▶ What to produce
Express the lines as a JSON list of strings, one string per line and blank lines omitted, starting with the line containing "Image resolution: width=1189" and going on through the line containing "center [691, 80].". Leave the pictures out of the answer.

▶ Material provided
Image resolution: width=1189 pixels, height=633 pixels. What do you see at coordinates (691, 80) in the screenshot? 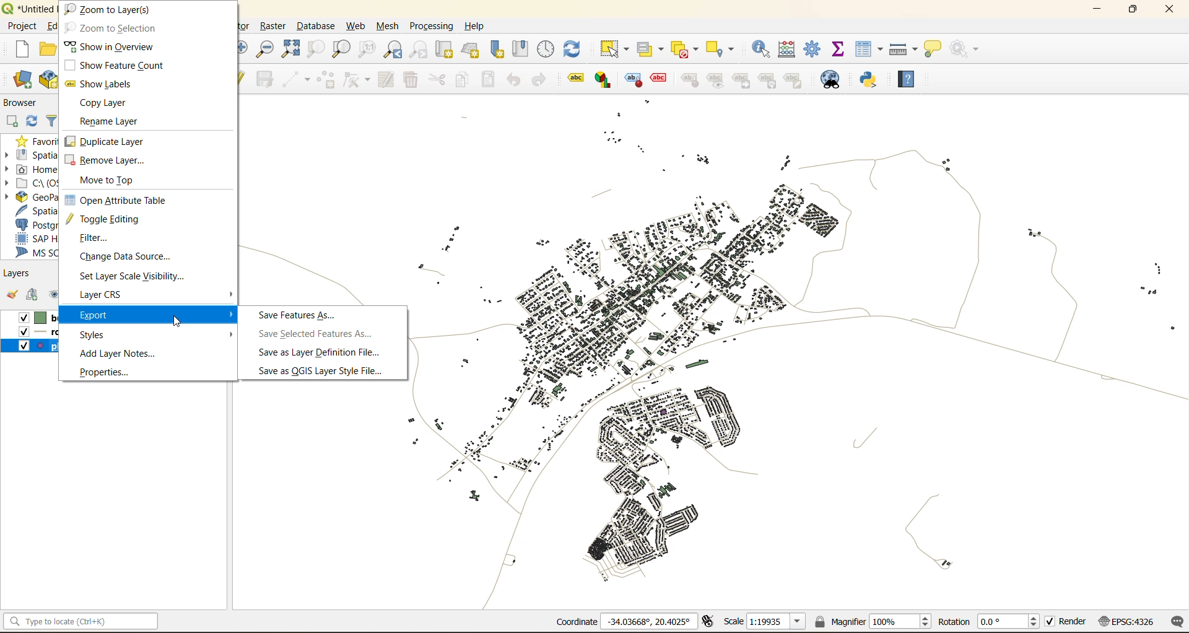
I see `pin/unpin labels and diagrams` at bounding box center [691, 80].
==
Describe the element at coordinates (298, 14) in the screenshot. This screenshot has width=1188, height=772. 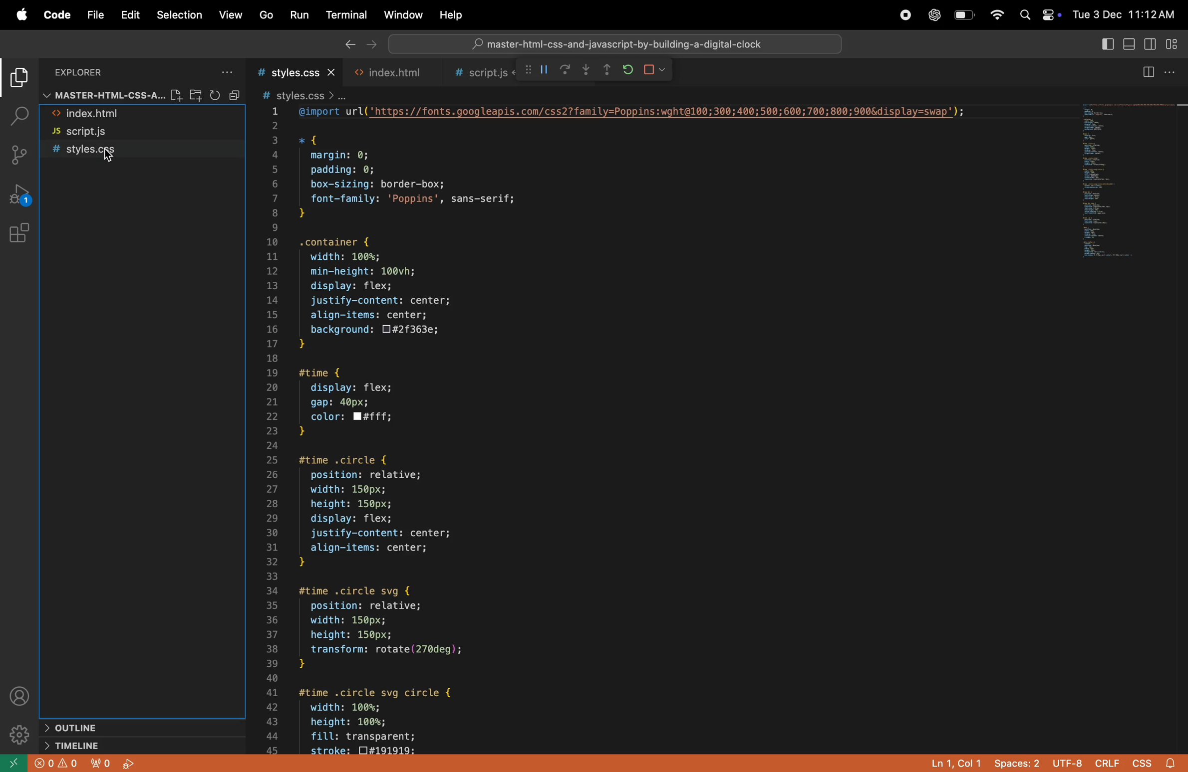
--
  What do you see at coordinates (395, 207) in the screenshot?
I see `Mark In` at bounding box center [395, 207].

▶ Solution below
[
  "Image resolution: width=1189 pixels, height=633 pixels. What do you see at coordinates (691, 80) in the screenshot? ",
  "I see `pin/unpin labels and diagrams` at bounding box center [691, 80]."
]